• _Task directions_
With the pictures left out, set down the line containing "The height and width of the screenshot is (530, 1000)." and each line after it to the end of the material, exactly as written.

• _Supplied material_
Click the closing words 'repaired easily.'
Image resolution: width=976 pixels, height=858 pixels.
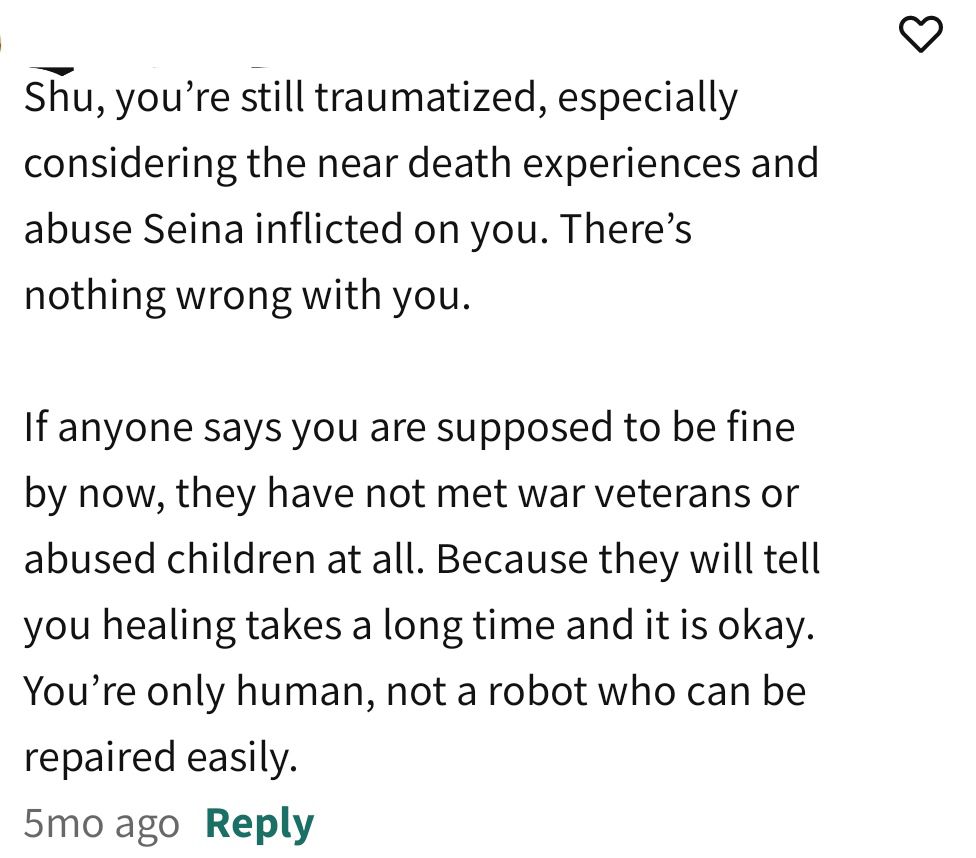click(x=161, y=758)
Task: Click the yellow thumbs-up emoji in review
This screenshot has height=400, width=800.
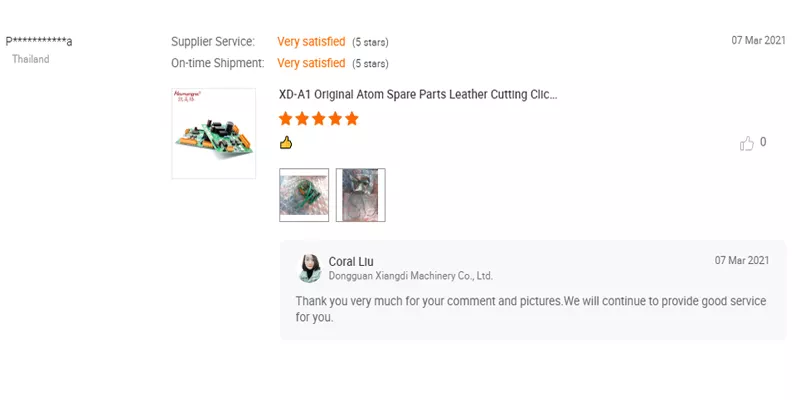Action: pos(286,143)
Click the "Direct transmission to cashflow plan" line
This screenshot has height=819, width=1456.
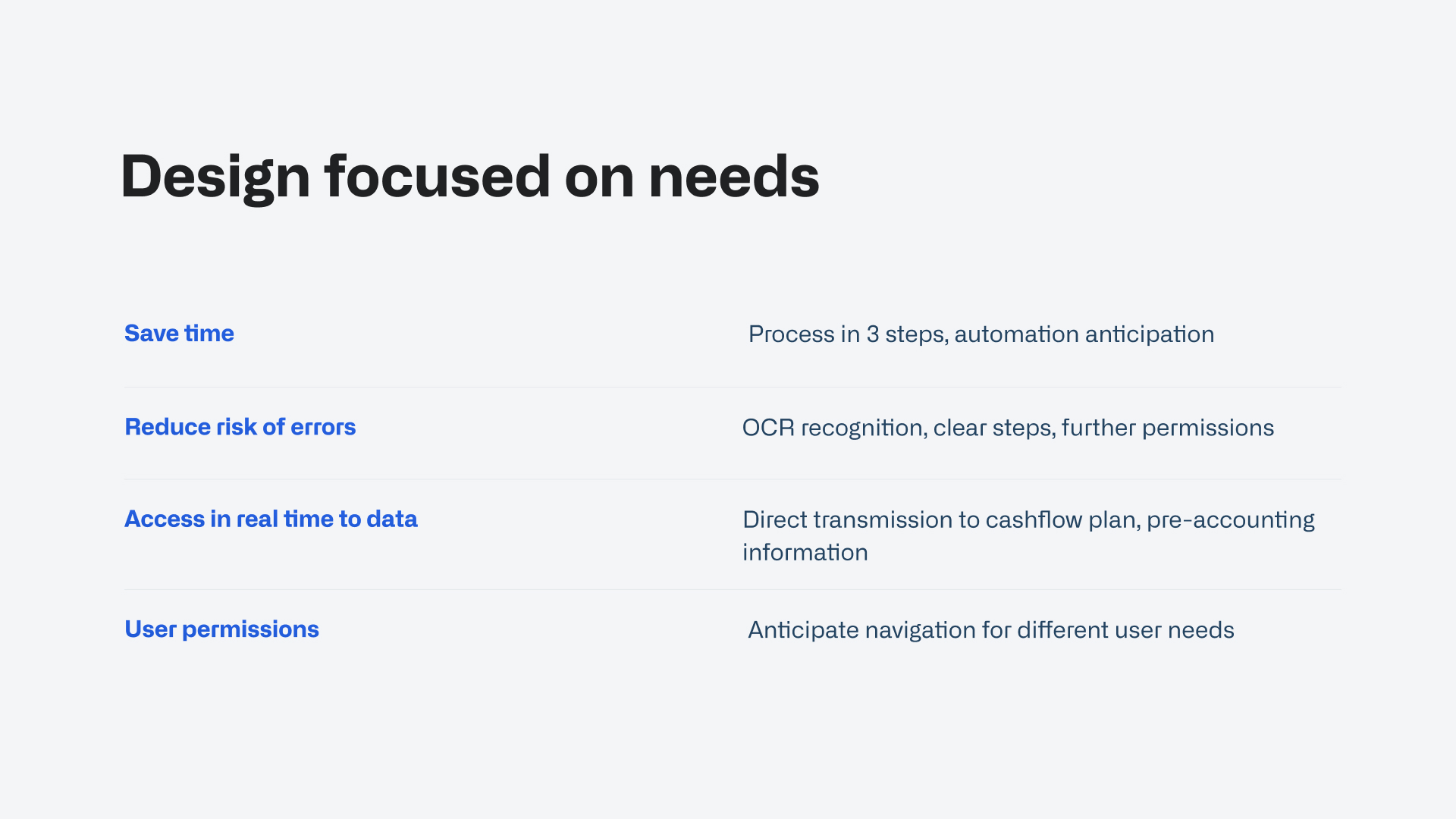(x=1028, y=520)
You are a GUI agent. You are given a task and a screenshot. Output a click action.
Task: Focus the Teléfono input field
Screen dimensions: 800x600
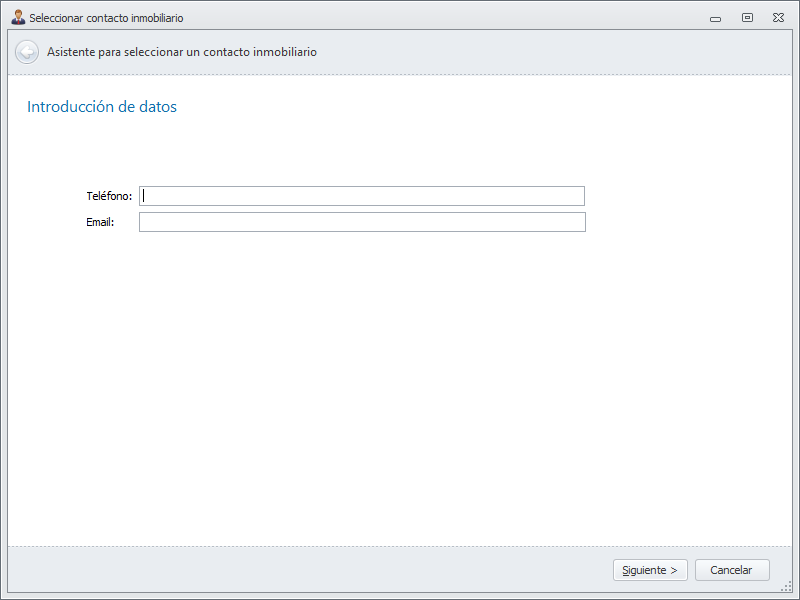362,196
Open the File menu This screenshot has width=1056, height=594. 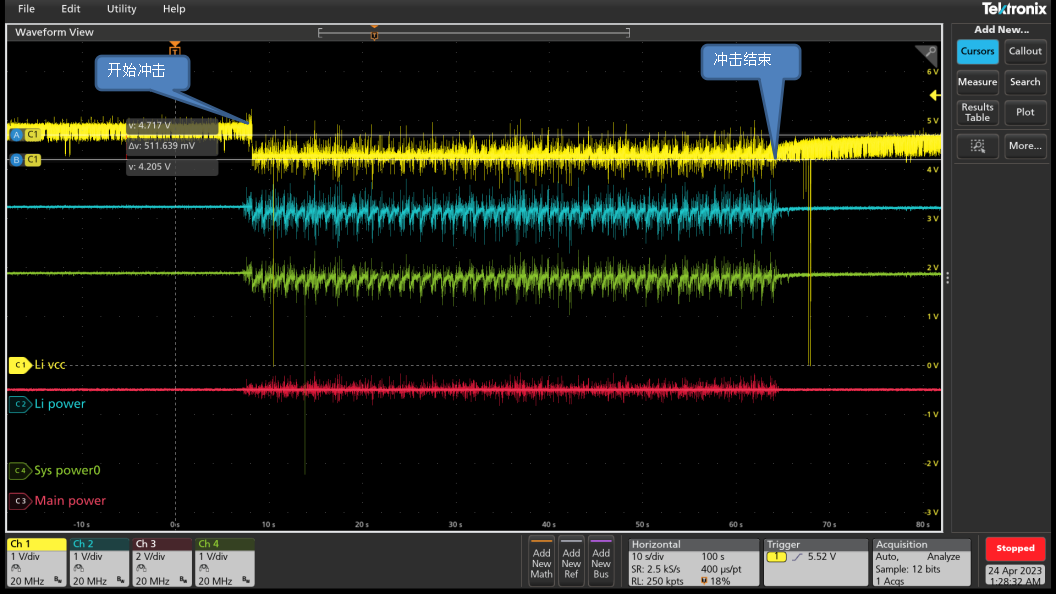click(x=26, y=9)
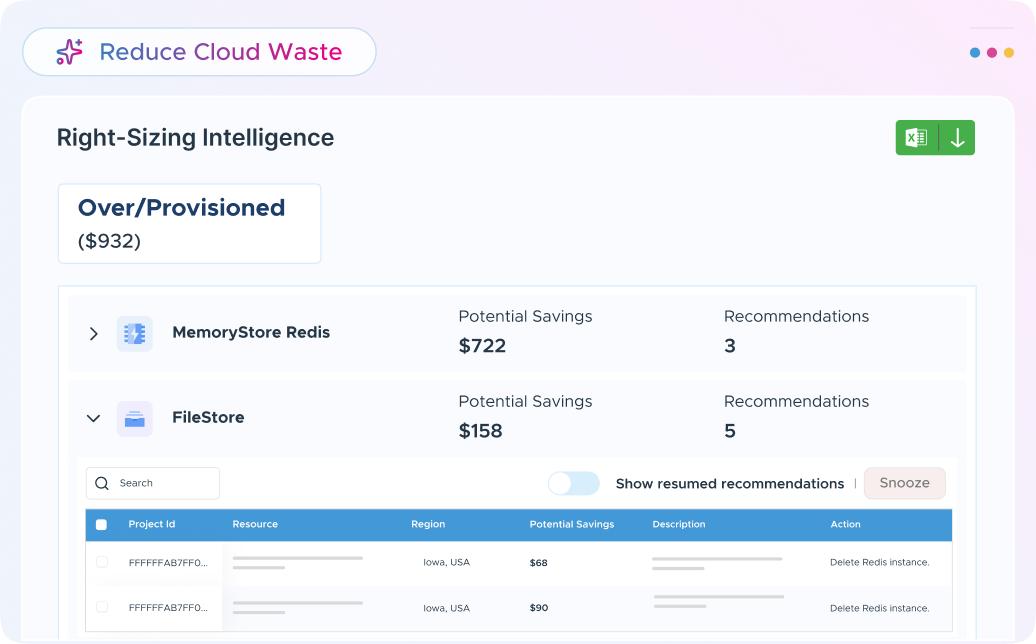Click the Reduce Cloud Waste button

tap(199, 52)
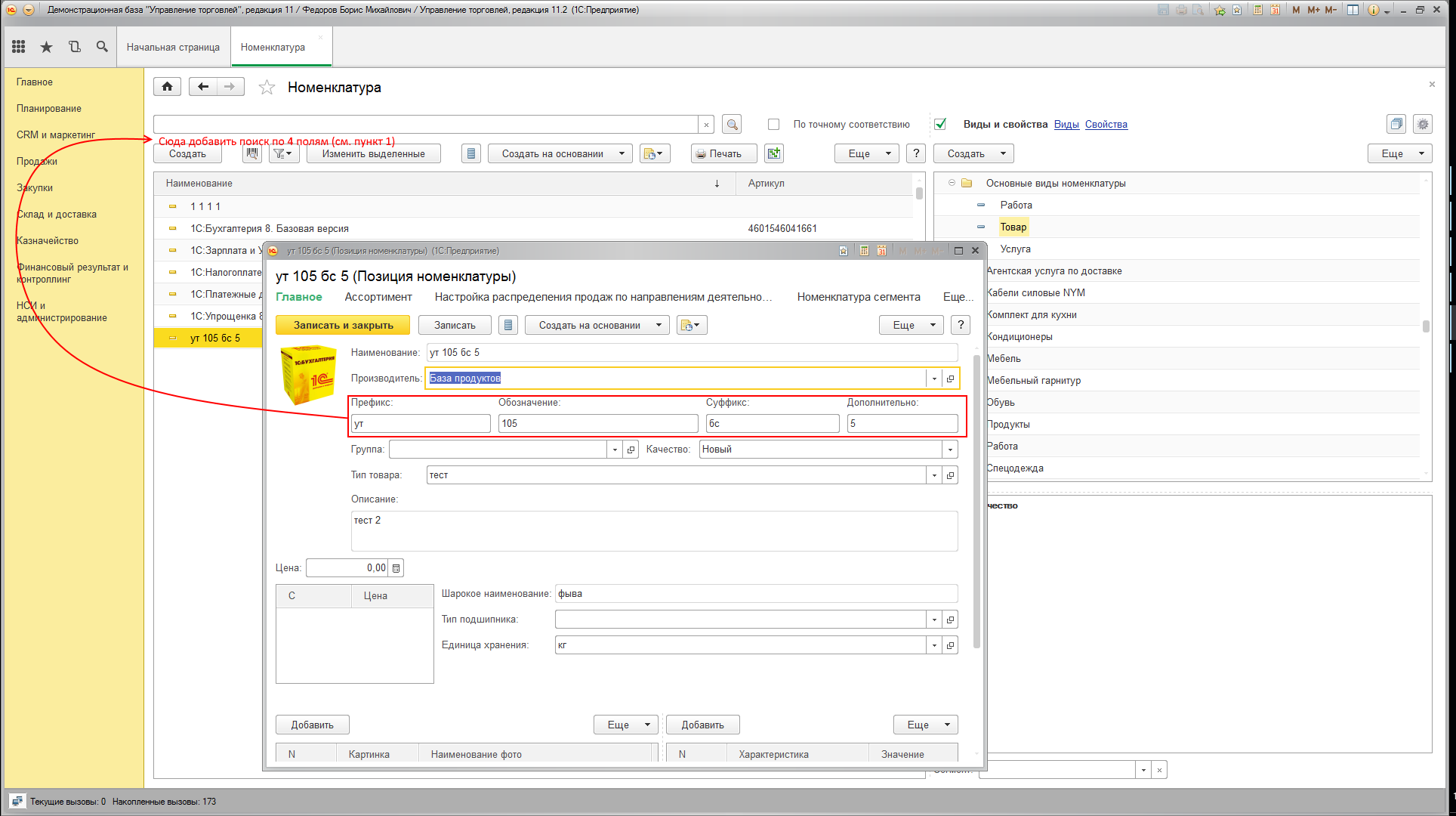Uncheck the Виды и свойства checkbox
The height and width of the screenshot is (816, 1456).
940,125
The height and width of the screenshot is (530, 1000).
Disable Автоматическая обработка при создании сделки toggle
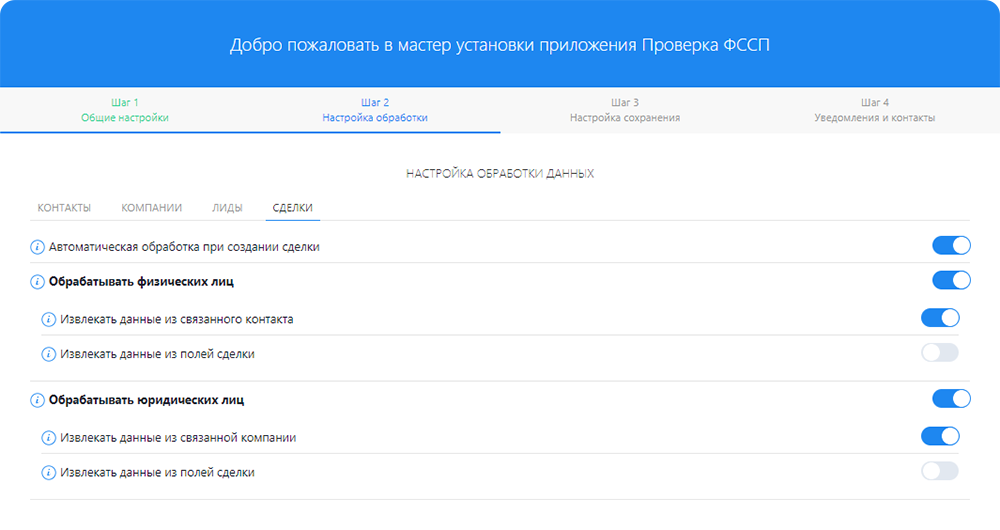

• _Your solution_
The height and width of the screenshot is (530, 1000).
Disable Автоматическая обработка при создании сделки toggle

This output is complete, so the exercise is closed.